In Epstein-Barr virus (EBV) infection, IgG- and IgM-antibodies to viral capsid antigen (VCA) and IgG-antibodies to Epstein-Barr nuclear antigen 1 (EBNA-1) can occur simultaneously both in late primary infection and during subclinical viral reactivation in immunocompetent persons, and the differential diagnosis is of importance.


To study the prevalence of primary infection and serological reactivation in patients with suspected primary EBV infection and with all three parameters present.


Fifty serum samples from 43 consecutive patients referred for suspected infectious mononucleosis and positive for VCA IgG-, VCA IgM- and EBNA-1-antibodies by EIA, were tested for IgG-antibody avidity with an EBV IgG immunoblot. Sera were also tested for heterophile antibodies (HA). To verify the presence of IgM-antibodies an EBV IgM immunoblot was performed when high-avidity IgG-antibodies were found.

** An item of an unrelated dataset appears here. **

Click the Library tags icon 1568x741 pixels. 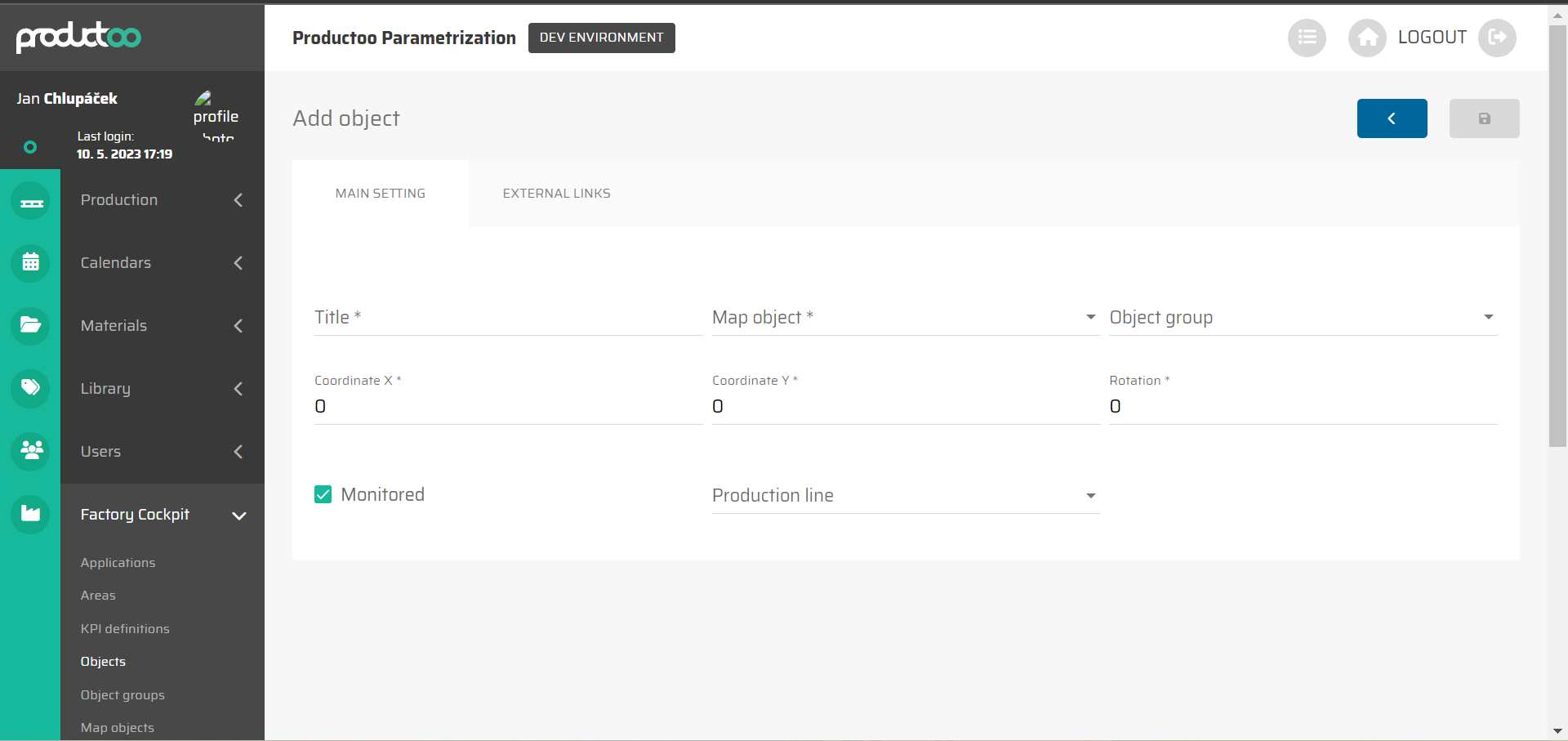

Of 43 patients with suspected primary EBV infection and VCA IgG-, VCA IgM- and EBNA-1-antibodies present, only 18 patients (42%) had a late primary infection. Twenty-one patients (49%) had high-avidity IgG-antibodies, indicating an IgM response due to reactivation, thus suggesting other causes for their symptoms. In 10 of these 21 patients the presence of IgM-antibodies was confirmed by immunoblot, indicating reactivation as a cause of IgM-antibodies in at least 23% of the 43 patients studied. Of 18 patients with primary infection, HA were detected in 16 (94%) of 17 patients tested. Only one (5%) of the patients with high-avidity antibodies had HA. Absence of HA in patients with this serological pattern is therefore a good indicator of reactivation, and conversely, the presence of HA is a good indicator of primary infection. In HA negative patients, avidity testing could be used for differential diagnosis.